▶ _Work to complete_
Write back each entry precisely as it is given.

▶ _Data excerpts_
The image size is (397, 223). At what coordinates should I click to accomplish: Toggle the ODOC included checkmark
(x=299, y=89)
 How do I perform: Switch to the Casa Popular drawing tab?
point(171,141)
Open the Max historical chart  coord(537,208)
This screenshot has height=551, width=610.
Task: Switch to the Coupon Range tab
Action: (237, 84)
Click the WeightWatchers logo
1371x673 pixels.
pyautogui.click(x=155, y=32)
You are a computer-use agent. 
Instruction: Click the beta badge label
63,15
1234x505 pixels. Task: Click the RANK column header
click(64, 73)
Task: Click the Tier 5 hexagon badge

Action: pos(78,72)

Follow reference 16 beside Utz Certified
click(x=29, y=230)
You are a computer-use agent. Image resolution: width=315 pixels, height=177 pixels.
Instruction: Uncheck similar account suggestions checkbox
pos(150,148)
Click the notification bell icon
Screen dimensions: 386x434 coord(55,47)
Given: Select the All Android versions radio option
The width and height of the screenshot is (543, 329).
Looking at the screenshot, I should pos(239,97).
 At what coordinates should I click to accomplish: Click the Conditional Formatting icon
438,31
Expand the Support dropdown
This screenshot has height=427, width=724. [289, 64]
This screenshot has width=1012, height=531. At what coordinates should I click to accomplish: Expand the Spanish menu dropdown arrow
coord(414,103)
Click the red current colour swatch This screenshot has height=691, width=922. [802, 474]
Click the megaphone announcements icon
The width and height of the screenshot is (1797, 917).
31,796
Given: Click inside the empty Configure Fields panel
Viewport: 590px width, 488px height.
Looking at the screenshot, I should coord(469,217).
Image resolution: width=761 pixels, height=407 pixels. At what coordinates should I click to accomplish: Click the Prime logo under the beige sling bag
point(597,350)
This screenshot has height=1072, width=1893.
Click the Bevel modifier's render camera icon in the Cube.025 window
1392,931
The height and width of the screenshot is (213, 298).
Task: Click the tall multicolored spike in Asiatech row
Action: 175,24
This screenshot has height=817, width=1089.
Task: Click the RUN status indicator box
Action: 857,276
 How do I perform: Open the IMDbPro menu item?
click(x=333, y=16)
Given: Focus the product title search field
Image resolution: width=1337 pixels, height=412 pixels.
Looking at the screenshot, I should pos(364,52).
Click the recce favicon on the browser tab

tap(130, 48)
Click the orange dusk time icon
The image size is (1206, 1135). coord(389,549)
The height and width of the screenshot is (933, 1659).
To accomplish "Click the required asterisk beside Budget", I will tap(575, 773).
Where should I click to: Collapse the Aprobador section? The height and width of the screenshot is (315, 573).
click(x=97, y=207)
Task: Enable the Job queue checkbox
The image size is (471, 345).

▶ _Output of the exercise_
The image size is (397, 223). At what coordinates should I click to accomplish: Toggle the ODOC included checkmark
(x=299, y=89)
 How do I perform: Switch to the Casa Popular drawing tab?
point(171,141)
Open the Max historical chart  coord(537,208)
This screenshot has height=551, width=610.
Task: Switch to the Coupon Range tab
Action: (237, 84)
Click the WeightWatchers logo
1371x673 pixels.
pyautogui.click(x=155, y=32)
You are a computer-use agent. 
Instruction: Click the beta badge label
63,15
1234x505 pixels. Task: Click the RANK column header
click(64, 73)
Task: Click the Tier 5 hexagon badge

Action: pos(78,72)

Follow reference 16 beside Utz Certified
click(x=29, y=230)
You are a computer-use agent. Image resolution: width=315 pixels, height=177 pixels.
Instruction: Uncheck similar account suggestions checkbox
pos(150,148)
Click the notification bell icon
Screen dimensions: 386x434 coord(55,47)
Given: Select the All Android versions radio option
The width and height of the screenshot is (543, 329).
Looking at the screenshot, I should pos(239,97).
 At what coordinates should I click to accomplish: Click the Conditional Formatting icon
438,31
Expand the Support dropdown
This screenshot has height=427, width=724. [289, 64]
This screenshot has width=1012, height=531. At what coordinates should I click to accomplish: Expand the Spanish menu dropdown arrow
coord(414,103)
Click the red current colour swatch This screenshot has height=691, width=922. [802, 474]
Click the megaphone announcements icon
The width and height of the screenshot is (1797, 917).
31,796
Given: Click inside the empty Configure Fields panel
Viewport: 590px width, 488px height.
Looking at the screenshot, I should coord(469,217).
Image resolution: width=761 pixels, height=407 pixels. At what coordinates should I click to accomplish: Click the Prime logo under the beige sling bag
point(597,350)
This screenshot has height=1072, width=1893.
Click the Bevel modifier's render camera icon in the Cube.025 window
1392,931
The height and width of the screenshot is (213, 298).
Task: Click the tall multicolored spike in Asiatech row
Action: 175,24
This screenshot has height=817, width=1089.
Task: Click the RUN status indicator box
Action: 857,276
 How do I perform: Open the IMDbPro menu item?
click(x=333, y=16)
Given: Focus the product title search field
Image resolution: width=1337 pixels, height=412 pixels.
Looking at the screenshot, I should pos(364,52).
Click the recce favicon on the browser tab

tap(130, 48)
Click the orange dusk time icon
The image size is (1206, 1135). coord(389,549)
The height and width of the screenshot is (933, 1659).
To accomplish "Click the required asterisk beside Budget", I will tap(575, 773).
Where should I click to: Collapse the Aprobador section? The height and width of the screenshot is (315, 573).
click(x=97, y=207)
Task: Enable the Job queue checkbox
The image size is (471, 345).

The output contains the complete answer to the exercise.